Item 1.  Security and Issuer.

         Coca-Cola Bottling Co. Consolidated Common Stock, $1.00 par value
         Coca-Cola Bottling Co. Consolidated ("Consolidated")
         4100 Coca-Cola Plaza
         Charlotte, NC 28211

Item 2.  Identity and Background.

         This Statement is being filed on behalf of: J. Frank Harrison, Jr.; J.
Frank Harrison, III; Reid M. Henson; J. Frank Harrison Family, LLC; JFH Family
Limited Partnership - FH1; JFH Family Limited Partnership - SW1; and JFH Family
Limited Partnership - DH1 (formerly know as JFH Family Limited
Partnership-DC-1). J. Frank Harrison, Jr. is the father of J. Frank Harrison,
III.

         J. Frank Harrison Family, LLC is the general partner of each of the
three Harrison family limited partnerships (JFH Family Limited Partnership -
FH1, JFH Family Limited Partnership - SW1, and JFH Family Limited Partnership -
DH1). J. Frank Harrison, Jr. is designated as the "Chief Manager" and the
"Consolidated Stock Manager" under the Operating Agreement for J. Frank Harrison
Family, LLC.

A.       J. Frank Harrison, Jr.

         (a)      J. Frank Harrison, Jr.

         (b)      Suite 901 - Tallan Building
                  2 Union Square
                  Chattanooga, TN 37402

         (c)      Chairman - Emeritus of the Board of Directors
                  Coca-Cola Bottling Co. Consolidated
                  4100 Coca-Cola Plaza
                  Charlotte, North Carolina 28211

         (d)      Mr. Harrison, Jr., during the last five years, has not been
                  convicted in a criminal proceeding (excluding traffic
                  violations or similar misdemeanors).

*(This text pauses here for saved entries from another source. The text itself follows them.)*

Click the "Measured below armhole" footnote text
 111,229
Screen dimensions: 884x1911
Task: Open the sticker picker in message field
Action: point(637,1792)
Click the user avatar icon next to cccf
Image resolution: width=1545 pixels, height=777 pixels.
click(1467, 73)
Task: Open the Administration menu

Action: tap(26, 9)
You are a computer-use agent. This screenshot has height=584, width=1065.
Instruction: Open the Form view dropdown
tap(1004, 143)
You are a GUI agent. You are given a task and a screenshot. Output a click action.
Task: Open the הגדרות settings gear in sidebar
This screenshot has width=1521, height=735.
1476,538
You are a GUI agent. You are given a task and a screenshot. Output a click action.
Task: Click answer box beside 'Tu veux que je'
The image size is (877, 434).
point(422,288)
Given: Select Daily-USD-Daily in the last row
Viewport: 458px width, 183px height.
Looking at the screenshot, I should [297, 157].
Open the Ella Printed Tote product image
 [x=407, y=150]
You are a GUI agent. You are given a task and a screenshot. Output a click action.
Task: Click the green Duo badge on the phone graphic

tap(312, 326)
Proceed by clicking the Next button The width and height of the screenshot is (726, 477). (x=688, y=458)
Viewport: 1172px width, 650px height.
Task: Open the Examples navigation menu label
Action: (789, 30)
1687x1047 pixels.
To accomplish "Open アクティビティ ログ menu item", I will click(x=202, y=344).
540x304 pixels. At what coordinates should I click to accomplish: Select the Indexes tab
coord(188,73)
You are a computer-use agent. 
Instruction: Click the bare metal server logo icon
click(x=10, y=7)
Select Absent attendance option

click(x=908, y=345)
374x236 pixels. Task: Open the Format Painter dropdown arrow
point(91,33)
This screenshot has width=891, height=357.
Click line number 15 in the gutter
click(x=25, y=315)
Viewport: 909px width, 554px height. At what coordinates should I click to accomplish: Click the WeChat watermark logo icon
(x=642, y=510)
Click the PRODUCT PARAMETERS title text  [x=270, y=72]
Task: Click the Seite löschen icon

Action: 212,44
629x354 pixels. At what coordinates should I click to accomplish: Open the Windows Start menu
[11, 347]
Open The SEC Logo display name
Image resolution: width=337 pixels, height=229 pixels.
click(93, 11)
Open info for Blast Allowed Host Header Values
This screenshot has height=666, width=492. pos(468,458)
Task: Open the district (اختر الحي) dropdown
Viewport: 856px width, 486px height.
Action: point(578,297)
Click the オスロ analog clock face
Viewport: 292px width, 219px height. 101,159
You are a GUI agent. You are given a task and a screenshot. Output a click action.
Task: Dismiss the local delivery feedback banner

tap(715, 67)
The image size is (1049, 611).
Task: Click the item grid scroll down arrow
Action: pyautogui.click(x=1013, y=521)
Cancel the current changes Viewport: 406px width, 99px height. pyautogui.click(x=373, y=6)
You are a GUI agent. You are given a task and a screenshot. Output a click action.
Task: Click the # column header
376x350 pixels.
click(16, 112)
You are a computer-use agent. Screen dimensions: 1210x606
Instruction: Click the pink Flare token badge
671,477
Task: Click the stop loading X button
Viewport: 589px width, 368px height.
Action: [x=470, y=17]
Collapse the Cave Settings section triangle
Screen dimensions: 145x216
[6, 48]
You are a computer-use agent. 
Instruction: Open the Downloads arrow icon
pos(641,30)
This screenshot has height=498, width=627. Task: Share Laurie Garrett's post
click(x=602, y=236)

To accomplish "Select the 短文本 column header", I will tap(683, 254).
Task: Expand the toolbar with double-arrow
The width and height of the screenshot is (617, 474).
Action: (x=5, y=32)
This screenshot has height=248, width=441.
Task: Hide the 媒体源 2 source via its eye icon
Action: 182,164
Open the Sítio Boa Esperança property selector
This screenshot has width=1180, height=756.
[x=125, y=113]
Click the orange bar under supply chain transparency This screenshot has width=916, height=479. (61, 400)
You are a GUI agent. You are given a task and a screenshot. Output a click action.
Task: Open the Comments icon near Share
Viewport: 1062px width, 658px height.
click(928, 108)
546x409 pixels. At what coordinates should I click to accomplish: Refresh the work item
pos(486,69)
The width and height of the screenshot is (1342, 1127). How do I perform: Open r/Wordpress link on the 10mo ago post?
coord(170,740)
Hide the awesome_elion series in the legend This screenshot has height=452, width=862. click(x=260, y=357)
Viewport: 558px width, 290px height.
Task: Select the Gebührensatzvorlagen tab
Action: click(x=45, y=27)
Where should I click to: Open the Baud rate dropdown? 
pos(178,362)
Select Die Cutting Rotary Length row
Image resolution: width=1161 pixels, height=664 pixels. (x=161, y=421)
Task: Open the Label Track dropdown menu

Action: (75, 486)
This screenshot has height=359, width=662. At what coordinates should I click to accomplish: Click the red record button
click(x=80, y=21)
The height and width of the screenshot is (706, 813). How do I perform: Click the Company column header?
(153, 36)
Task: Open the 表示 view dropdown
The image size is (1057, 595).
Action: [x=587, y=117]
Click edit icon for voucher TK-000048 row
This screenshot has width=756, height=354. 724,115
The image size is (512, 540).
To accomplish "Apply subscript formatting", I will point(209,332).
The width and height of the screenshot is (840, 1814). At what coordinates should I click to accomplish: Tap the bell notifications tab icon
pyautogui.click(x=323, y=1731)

         (e)      Mr. Harrison, Jr., during the last five years, has not been a
                  party to a civil proceeding of a judicial or administrative
                  body of competent jurisdiction that resulted in a judgment,
                  decree or final order enjoining future violations of, or
                  prohibiting or mandating activities subject to, federal or
                  state securities laws or finding any violation with respect to
                  such laws.

         (f)      United States Citizen

B.       J. Frank Harrison, III

         (a)      J. Frank Harrison, III

         (b)      4100 Coca-Cola Plaza
                  Charlotte, North Carolina 28211

         (c)      Chairman of the Board of Directors and Chief Executive Officer
                  Coca-Cola Bottling Co. Consolidated
                  4100 Coca-Cola Plaza
                  Charlotte, North Carolina 28211

         (d)      Mr. Harrison, III, during the last five years, has not been
                  convicted in a criminal  proceeding (excluding traffic
                  violations or similar misdemeanors).
<PAGE>

         (e)      Mr. Harrison, III, during the last five years, has not been a
                  party to a civil proceeding of a judicial or administrative
                  body of competent jurisdiction that resulted in a judgment,
                  decree or final order enjoining future violations of, or
                  prohibiting or mandating activities subject to, federal or
                  state securities laws or finding any violation with respect to
                  such laws.

         (f)      United States Citizen

C.       Reid M. Henson

         (a)      Reid M. Henson

         (b)      Suite 901 - Tallan Building
                  2 Union Square
                  Chattanooga, TN 37402

         (c)      Retired

         (d)      Mr. Henson, during the last five years, has not been convicted
                  in a criminal proceeding (excluding traffic violations or
                  similar misdemeanors).

         (e)      Mr. Henson, during the last five years, has not been a party
                  to a civil proceeding of a judicial or administrative body of
                  competent jurisdiction that resulted in a judgment, decree or
                  final order enjoining future violations of, or prohibiting or
                  mandating activities subject to, federal or state securities
                  laws or finding any violation with respect to such laws.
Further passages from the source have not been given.